SUPPLIED RECORDS Block Start
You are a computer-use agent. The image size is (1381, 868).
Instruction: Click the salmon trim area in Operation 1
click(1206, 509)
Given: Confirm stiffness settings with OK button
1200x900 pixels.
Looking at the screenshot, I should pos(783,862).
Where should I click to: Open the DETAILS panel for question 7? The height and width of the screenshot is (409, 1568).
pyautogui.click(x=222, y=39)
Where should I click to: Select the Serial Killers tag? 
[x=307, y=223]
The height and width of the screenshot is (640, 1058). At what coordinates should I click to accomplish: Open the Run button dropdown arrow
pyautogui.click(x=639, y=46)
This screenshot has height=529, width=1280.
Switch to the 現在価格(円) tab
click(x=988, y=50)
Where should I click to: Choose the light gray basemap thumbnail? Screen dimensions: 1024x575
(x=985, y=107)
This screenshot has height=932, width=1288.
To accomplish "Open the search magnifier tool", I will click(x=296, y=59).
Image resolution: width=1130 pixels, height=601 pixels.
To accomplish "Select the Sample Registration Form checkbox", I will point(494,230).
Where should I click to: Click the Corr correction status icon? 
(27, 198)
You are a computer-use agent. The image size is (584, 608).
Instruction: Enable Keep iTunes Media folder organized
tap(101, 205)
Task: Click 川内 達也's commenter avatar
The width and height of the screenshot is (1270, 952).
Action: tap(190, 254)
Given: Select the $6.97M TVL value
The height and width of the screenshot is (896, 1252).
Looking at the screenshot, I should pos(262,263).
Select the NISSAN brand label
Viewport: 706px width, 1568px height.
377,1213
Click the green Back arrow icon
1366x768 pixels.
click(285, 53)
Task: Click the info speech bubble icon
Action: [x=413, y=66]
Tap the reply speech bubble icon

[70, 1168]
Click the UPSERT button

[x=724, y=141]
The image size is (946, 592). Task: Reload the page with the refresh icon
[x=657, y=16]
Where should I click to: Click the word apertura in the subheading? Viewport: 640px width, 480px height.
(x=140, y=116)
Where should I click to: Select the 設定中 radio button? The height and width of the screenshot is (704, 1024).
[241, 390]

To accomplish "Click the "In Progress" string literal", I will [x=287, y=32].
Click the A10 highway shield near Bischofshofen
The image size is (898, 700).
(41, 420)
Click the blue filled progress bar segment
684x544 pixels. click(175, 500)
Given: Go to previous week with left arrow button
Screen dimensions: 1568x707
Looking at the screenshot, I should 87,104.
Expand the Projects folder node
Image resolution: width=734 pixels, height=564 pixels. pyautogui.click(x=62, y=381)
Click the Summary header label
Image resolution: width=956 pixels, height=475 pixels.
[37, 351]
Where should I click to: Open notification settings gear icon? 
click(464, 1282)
SUPPLIED RECORDS Block End
▸ **WORK TO COMPLETE**
Pick out every line above that contains the word "Given" and copy it.

▸ **RESULT BELOW**
Given: Confirm stiffness settings with OK button
Given: Select the $6.97M TVL value
Given: Go to previous week with left arrow button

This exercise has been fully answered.